§ Set problem
Reproduce the passage on Mafika Gwala word for word, from "It has been" up to and including "that historic moment.".

======== Provided text ========

Mafika Gwala was a significant South African writer, who emerged in the 1960s and 1970s. A prominent activist of that era, he expressed the political needs and aspirations of all those victimised by apartheid. He was closely associated with the Soweto poets, Mongane Wally Serote, Mbuyiseni Mtshali, James Matthews and Mandla Langa. In 1973, he edited the Black Review, and his short stories, essays and poems have been published in numerous journals and anthologies. His poetry collections include Jo’Liinkomo (1977) and No More Lullabies (1982). He also worked with Liz Gunner and co-edited Musho! Zulu Popular Praises (1991), a literary commentary on Zulu poetry, which includes two of his praise poems.
Among us blacks no one has bothered to ask, why did Steve have to die? We all know where the whole fix lies. Besides, those responsible for Steve’s death know that sooner or later the baaskap cookie must crumble. That’s why all the hush-hushing has had to follow. Expectedly.
I missed Steve’s funeral. Most Natalians missed it too. The result of police action in turning the cars and buses carrying mourners back on the Transkeian borders. Though I missed the funeral for yet another reason, I did not miss the symbolism that such burial carried.
It has been said on several occasions, and in several newspapers, that Steve was regarded as the father of black consciousness. Yes, in a way he was. Granted that black consciousness could not have been founded by any person, Steve did throw in a major contribution. Black consciousness was the embodiment of an historic moment. And Steve perhaps more than any of his comrades helped initiate that historic moment.
The moment of black consciousness was rich with experience. Many of our youth picked up more about themselves, about their world outlook, about their lifestyles, about their black community than they would have learned in their lifetimes. So much good came out of it all.
But there was a border line, which even the protagonists of black consciousness in the various fields of experience could not easily cross. Those artists, poets and activists of strong persuasion and moral bent were awakened to the fact that there is no adequate universal explanation of socio-economic situations. It is difficult to convince oneself of the rightness of one’s own view. We all gauge our commitment by our own efforts and by the doubts that crop up against our own marks of expectancy.
No more tears
We cannot mourn for Steve. Because we have no more tears to shed for our dead brethren. Given the blow-for-blow, the hardiness of self-realisation in the different confrontations, which brought the deaths of the Imam Haroon, Mthuli kaShezi, Ahmed Timol, Onkgopotse Tiro, Joseph Mdluli, Mapetla Mohapi, Steve and many others – the mood has been set for greater will on the side of the black man.
Stimulated by the blacks’ refusal to be rendered impotent by apartheid’s insane society (for us it is a sheer, mad-mad world), the moment of black consciousness inevitably came as an obvious consequence of the mass arrests and bannings of the early 1960s. So that we today do have ideas fresher than the old ideas of the period before Sharpeville.

======== Source data ========

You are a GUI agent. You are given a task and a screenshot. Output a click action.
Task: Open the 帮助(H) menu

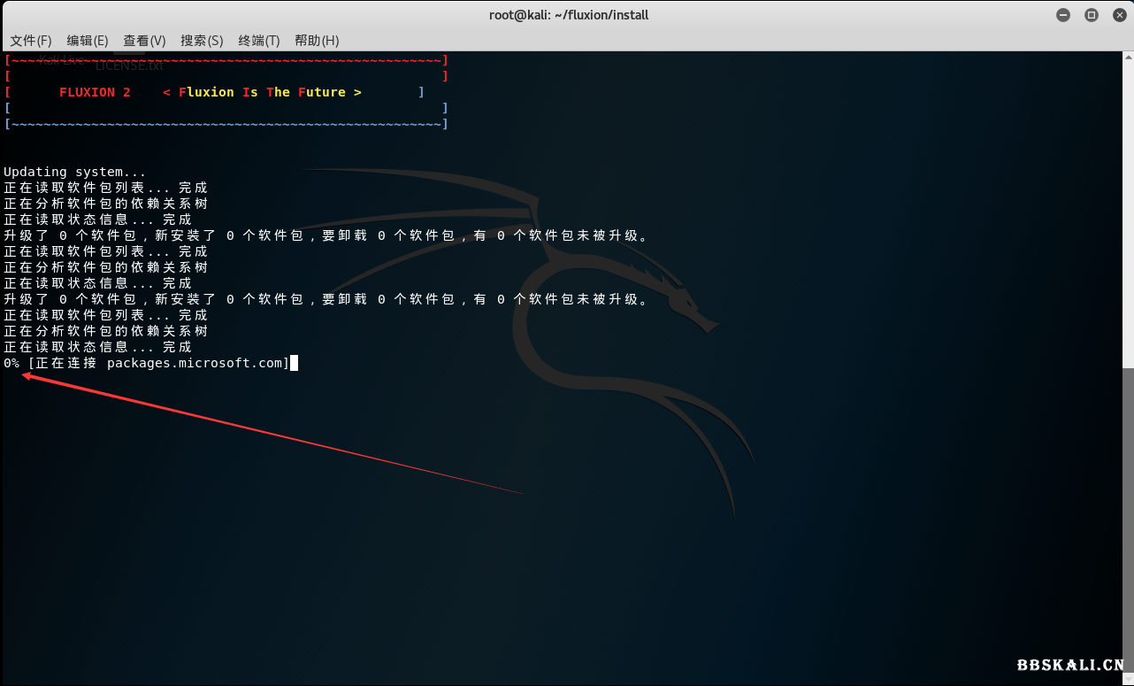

========

§ Finished answer
It has been said on several occasions, and in several newspapers, that Steve was regarded as the father of black consciousness. Yes, in a way he was. Granted that black consciousness could not have been founded by any person, Steve did throw in a major contribution. Black consciousness was the embodiment of an historic moment. And Steve perhaps more than any of his comrades helped initiate that historic moment.